(Stored data)

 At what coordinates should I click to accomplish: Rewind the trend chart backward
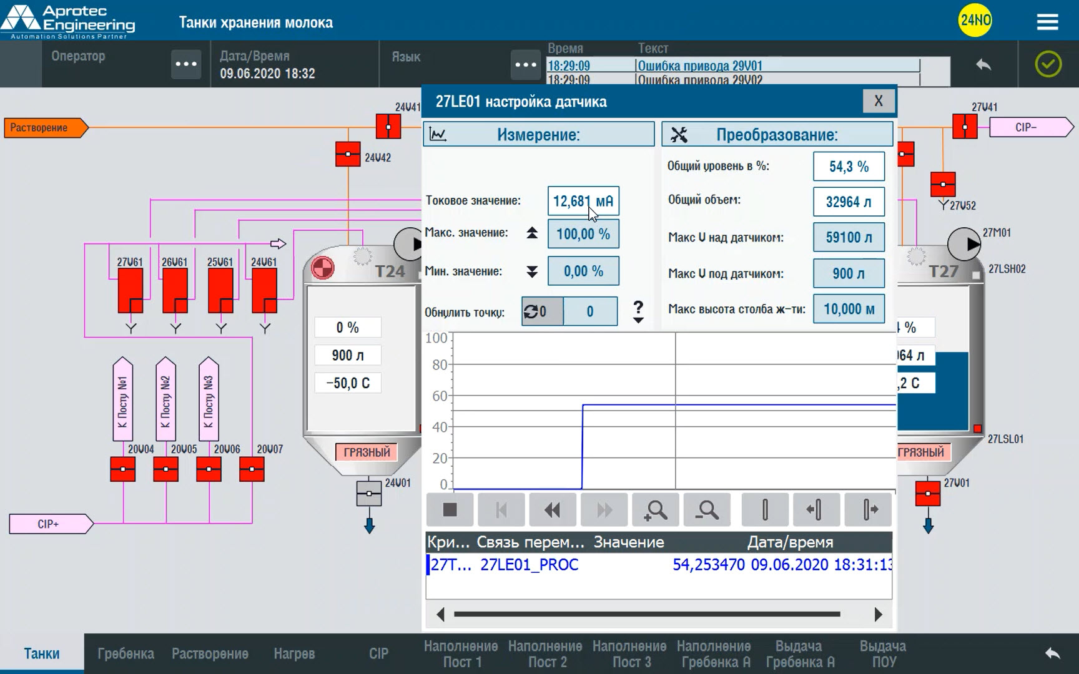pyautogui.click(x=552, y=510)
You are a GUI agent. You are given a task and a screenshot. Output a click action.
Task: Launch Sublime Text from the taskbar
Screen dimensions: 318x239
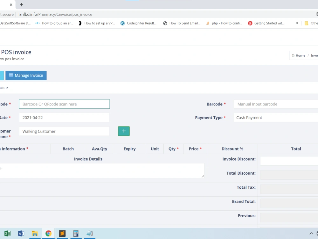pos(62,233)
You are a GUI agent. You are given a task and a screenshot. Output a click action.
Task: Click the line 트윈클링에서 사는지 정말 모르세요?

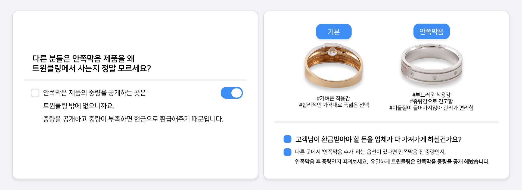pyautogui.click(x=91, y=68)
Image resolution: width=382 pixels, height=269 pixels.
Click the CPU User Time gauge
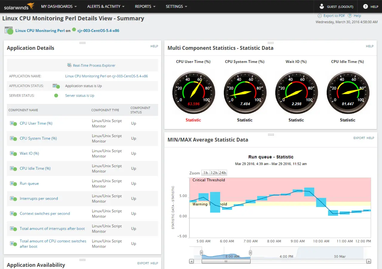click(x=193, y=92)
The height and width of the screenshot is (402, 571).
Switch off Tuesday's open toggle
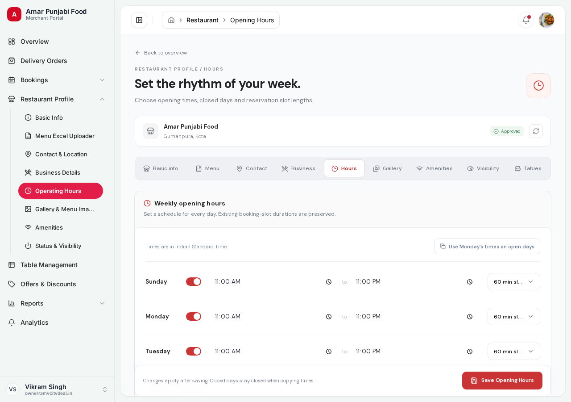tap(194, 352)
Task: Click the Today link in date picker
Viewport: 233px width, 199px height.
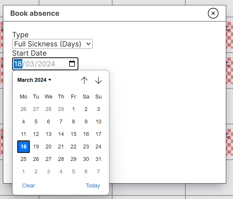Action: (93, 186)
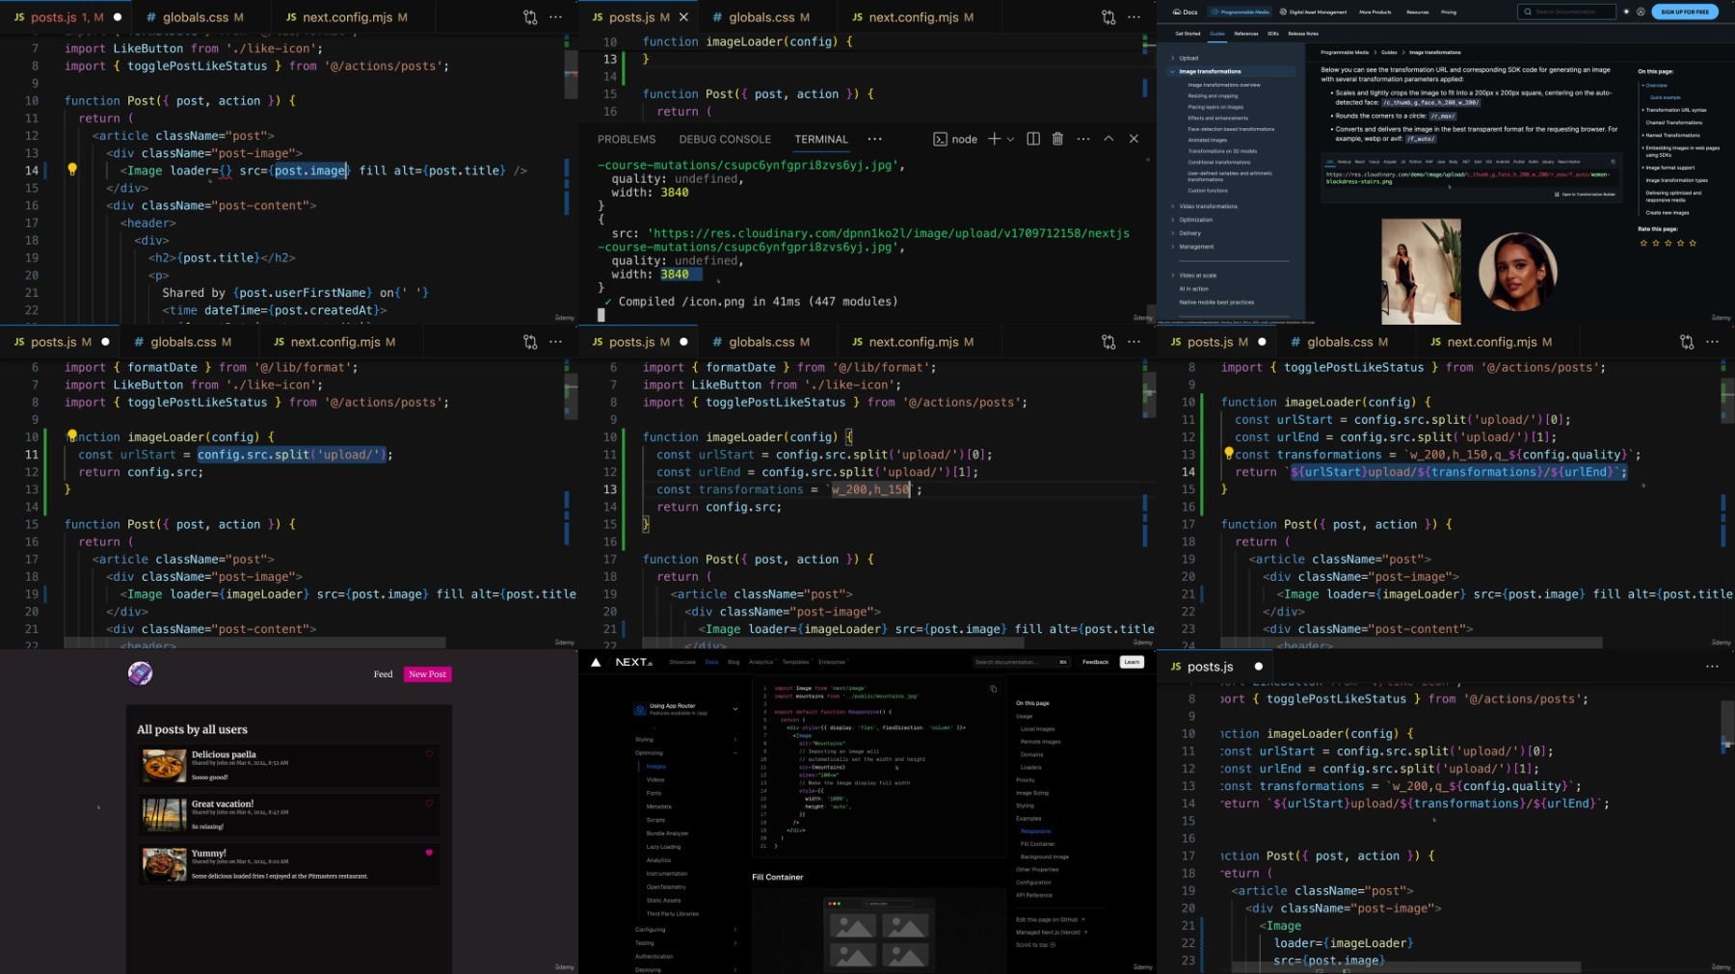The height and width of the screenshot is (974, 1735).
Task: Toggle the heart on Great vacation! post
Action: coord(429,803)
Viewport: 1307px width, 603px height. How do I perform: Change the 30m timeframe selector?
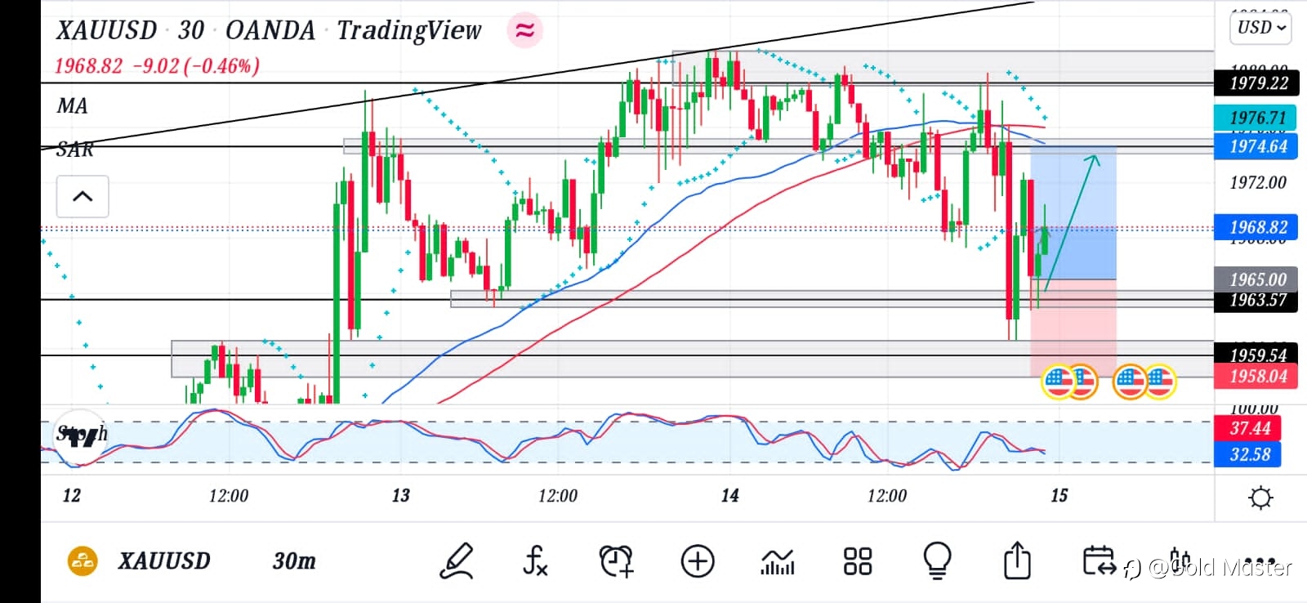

--

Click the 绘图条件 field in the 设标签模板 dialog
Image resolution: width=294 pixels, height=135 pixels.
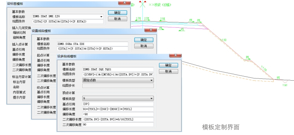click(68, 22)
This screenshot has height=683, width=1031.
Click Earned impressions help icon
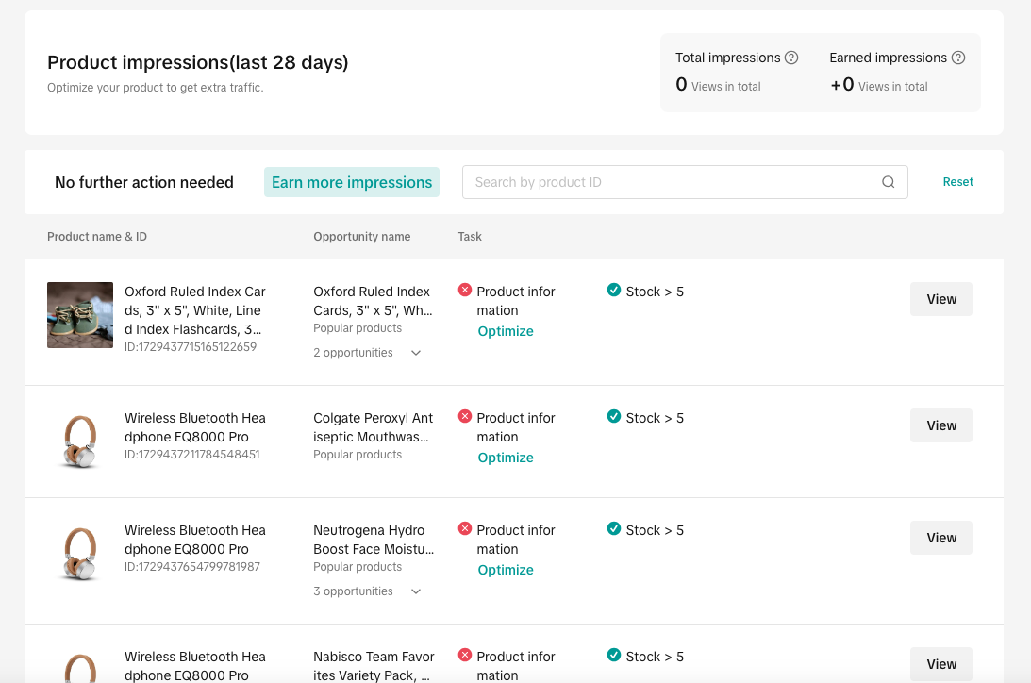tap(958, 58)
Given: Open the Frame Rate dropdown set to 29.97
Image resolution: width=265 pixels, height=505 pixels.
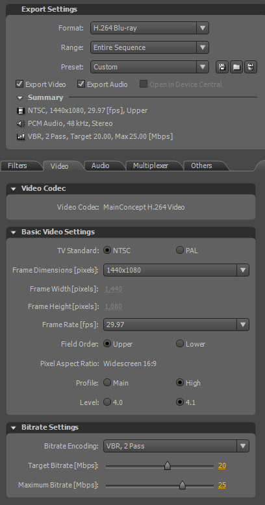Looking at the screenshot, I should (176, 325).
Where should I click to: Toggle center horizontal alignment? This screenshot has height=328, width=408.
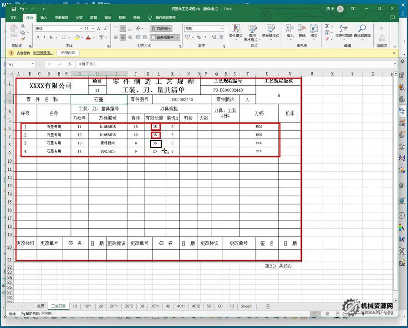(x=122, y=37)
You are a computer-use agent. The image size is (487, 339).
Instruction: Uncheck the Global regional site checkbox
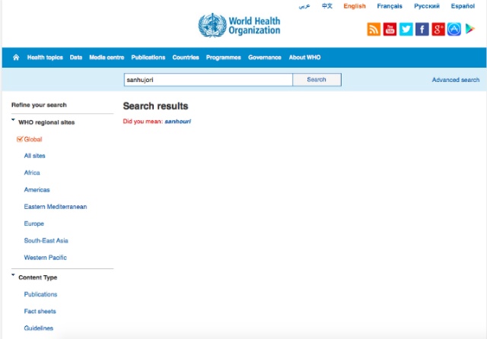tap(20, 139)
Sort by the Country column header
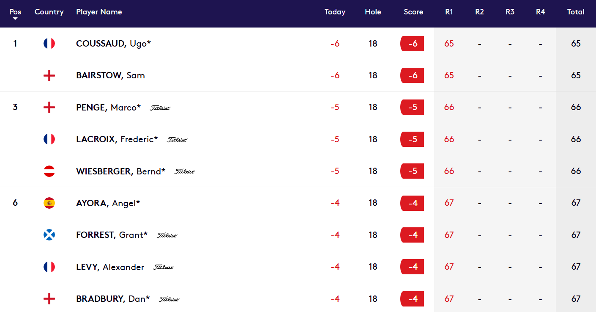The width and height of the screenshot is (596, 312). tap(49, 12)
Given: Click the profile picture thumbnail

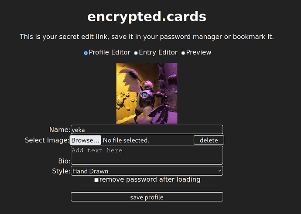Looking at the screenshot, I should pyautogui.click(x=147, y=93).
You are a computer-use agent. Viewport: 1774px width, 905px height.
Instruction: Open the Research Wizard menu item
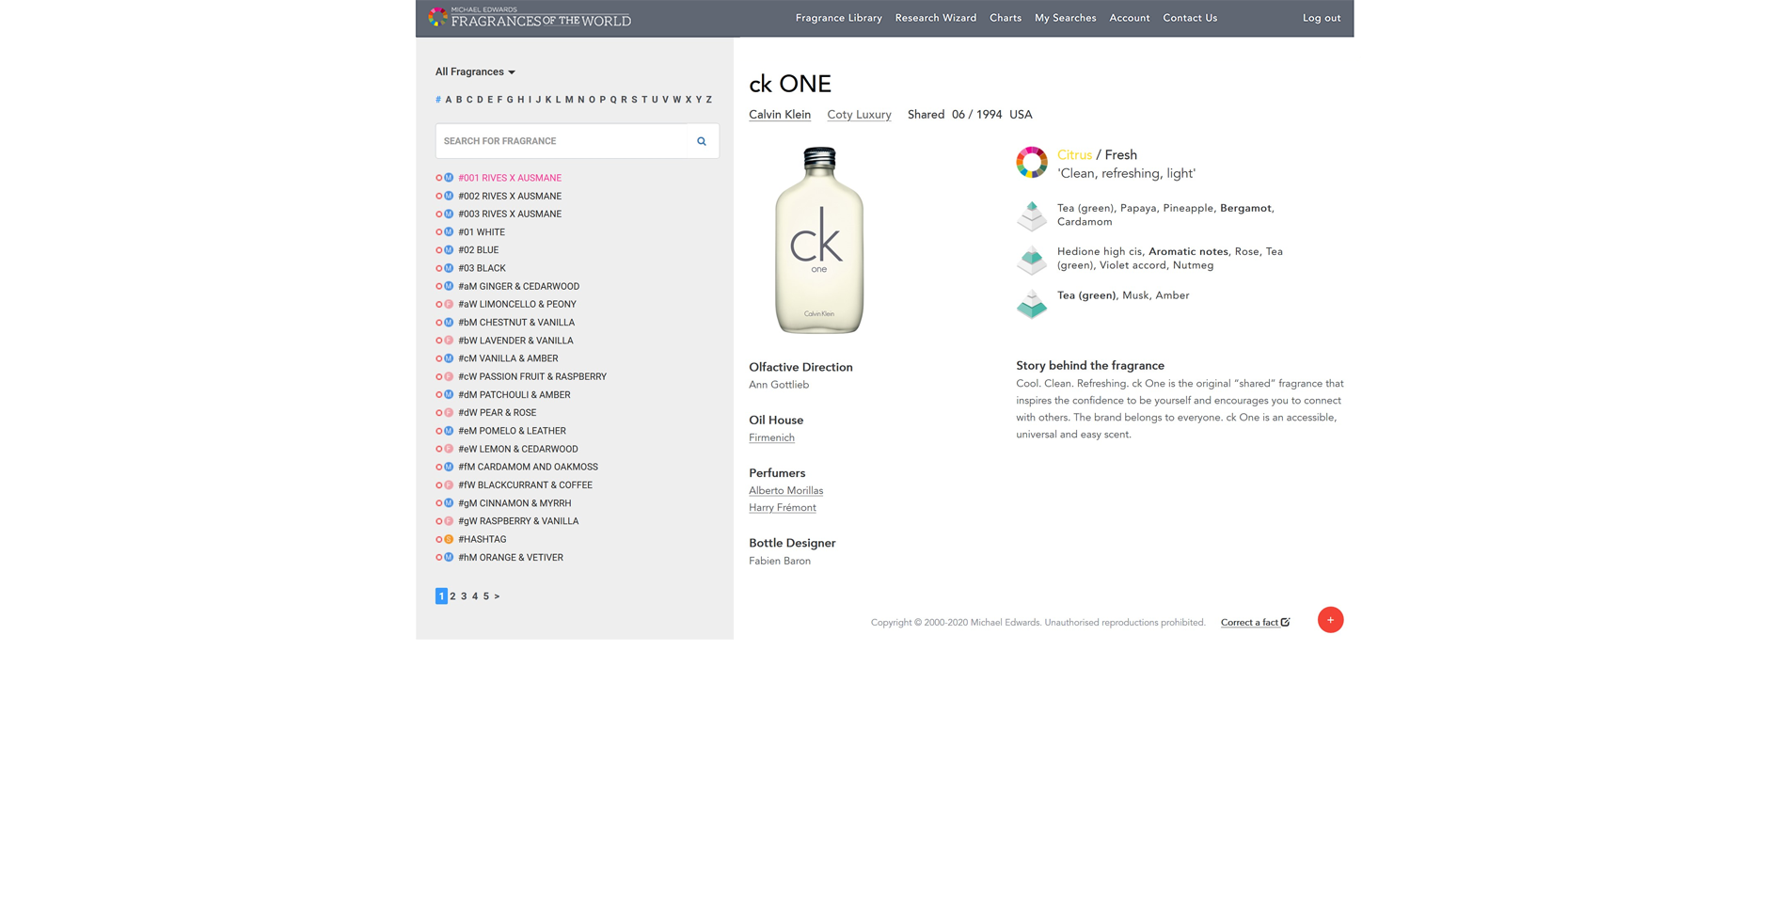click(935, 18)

# [Exercise goal]
Sift through the entries and copy every line with "computer".

# [Answer to this problem]
You are a computer-use agent. The image size is (487, 339).
You are a computer-use agent. Viewport: 1774px width, 905px height.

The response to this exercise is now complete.